On gender: two of Jesus’ closest friends are Mary and Martha, and these women never abandon him, it’s us boys who grasp for greatness and flee when we realize he only has crosses to give out. On religion: our faith is a Jewish renewal movement that fails to renew many Jews and accidentally renews gentiles–outsiders. That’s awkward. On race: whoever we are, Asian, European, indigenous, black, brown, white, we all have to repent out of our identities and into Jesus’. We become one body of Christ. And that might be hard. We men become a female bride of Christ. Women become a male body. All of us gentiles become in him a Jewish body. Following Jesus changes our most fundamental identity, challenges our deepest held understandings of what it means to be human.
On those ghastly government forms where you’re supposed to check what gender or race or ethnicity or religion you are, I’m always tempted to answer the opposite. Not gentile, Jewish. Not European, middle eastern. Not male, not female, sort of something else altogether, I don’t know. Can I just write in a box that says Jesus of Nazareth? Middle eastern Jewish failed messiah who seems male but never had a girl, so we don’t really know? Always fraternizing with the wrong people. All the boxes, all other identities, disintegrate when we repent on our knees.

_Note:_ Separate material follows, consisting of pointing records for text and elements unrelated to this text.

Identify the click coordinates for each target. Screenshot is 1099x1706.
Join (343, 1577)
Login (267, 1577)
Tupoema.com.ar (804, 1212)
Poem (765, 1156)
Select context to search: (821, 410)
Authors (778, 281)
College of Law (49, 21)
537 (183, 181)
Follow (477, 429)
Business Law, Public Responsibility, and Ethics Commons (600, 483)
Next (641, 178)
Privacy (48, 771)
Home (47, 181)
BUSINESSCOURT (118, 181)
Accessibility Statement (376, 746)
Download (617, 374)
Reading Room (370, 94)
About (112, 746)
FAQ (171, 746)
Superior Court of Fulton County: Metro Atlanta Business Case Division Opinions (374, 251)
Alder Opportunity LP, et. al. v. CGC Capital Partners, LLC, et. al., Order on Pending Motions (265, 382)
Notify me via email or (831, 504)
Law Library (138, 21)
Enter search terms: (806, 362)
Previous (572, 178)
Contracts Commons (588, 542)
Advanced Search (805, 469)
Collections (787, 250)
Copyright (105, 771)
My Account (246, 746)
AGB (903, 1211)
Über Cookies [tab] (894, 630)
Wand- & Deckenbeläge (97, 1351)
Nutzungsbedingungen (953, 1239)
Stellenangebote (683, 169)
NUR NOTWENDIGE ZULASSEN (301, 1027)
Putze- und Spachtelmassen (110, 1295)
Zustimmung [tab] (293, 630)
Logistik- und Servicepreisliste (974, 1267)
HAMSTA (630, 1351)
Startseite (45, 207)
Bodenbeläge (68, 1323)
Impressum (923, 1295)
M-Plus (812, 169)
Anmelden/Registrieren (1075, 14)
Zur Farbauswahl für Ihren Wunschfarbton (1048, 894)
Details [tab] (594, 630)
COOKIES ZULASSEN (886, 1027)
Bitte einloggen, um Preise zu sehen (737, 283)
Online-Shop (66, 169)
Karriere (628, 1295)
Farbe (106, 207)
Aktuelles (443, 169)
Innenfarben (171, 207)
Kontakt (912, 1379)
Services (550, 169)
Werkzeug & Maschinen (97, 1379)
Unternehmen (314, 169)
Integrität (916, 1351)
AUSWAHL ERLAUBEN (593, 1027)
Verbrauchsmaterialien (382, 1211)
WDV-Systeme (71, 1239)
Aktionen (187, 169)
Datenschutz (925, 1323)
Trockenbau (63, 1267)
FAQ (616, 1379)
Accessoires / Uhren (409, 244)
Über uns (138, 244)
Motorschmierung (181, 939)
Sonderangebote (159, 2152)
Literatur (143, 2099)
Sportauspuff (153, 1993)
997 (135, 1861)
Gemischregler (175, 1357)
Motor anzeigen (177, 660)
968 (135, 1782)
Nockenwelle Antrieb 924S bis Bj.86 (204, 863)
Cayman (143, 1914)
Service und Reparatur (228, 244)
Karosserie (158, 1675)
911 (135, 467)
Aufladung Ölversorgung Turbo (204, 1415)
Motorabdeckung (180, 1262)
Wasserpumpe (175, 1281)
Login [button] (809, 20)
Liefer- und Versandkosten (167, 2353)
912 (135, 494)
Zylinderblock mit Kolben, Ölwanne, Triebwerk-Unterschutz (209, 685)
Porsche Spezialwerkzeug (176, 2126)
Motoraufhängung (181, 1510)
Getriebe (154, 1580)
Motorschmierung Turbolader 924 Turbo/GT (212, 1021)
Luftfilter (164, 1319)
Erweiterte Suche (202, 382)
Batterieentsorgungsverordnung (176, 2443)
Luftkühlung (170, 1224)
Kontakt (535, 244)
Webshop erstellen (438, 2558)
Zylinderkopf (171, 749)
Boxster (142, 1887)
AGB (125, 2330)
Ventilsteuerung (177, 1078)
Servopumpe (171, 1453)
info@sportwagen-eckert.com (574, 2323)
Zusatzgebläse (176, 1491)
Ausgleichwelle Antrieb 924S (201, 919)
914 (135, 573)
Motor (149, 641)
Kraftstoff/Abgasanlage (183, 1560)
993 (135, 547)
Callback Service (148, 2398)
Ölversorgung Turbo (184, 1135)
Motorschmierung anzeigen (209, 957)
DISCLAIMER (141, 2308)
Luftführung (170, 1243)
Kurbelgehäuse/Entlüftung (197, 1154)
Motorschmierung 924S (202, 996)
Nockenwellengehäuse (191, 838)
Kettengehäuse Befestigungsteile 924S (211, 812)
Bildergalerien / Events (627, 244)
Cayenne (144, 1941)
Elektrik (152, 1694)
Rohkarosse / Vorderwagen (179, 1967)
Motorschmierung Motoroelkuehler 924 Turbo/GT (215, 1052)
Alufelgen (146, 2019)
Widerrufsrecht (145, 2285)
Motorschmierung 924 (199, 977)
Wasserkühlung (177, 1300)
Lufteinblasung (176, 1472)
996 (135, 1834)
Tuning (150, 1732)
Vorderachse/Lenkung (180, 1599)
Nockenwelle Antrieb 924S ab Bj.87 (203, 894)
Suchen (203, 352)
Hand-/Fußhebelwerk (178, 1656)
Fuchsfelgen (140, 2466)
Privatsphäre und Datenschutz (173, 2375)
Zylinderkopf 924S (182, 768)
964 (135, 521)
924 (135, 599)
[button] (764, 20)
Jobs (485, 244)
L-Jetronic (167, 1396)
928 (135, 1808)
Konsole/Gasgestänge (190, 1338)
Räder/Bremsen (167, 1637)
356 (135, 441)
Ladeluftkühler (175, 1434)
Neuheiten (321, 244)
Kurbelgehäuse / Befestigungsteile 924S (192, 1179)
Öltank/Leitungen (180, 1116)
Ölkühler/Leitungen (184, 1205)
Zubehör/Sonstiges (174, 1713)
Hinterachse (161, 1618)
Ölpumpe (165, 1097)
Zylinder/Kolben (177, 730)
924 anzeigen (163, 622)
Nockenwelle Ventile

And our siblings. Our poor siblings. They make us us, and then unmake us. Good luck spending a minute in therapy without your siblings coming up. ‘He hit me on the head with a train when I was three.’ Dude, you’re 75. Still there. Well. The church is a new set of siblings. New sisters and brothers. Different races, religions, genders, the new humanity in Jesus Christ makes us all one. Now be careful: we’ll hurt you in here too! Everything human is in church, like it is in the bible. And Christ is working here, to heal all our hurts with resurrection, to restore all our leadership, all our siblings, with mercy. Lord, bring that day soon. Amen.
[1] I’m borrowing this language from Blair Odney on social media.
[2] This stunning image is from Dennis Olson’s Numbers commentary.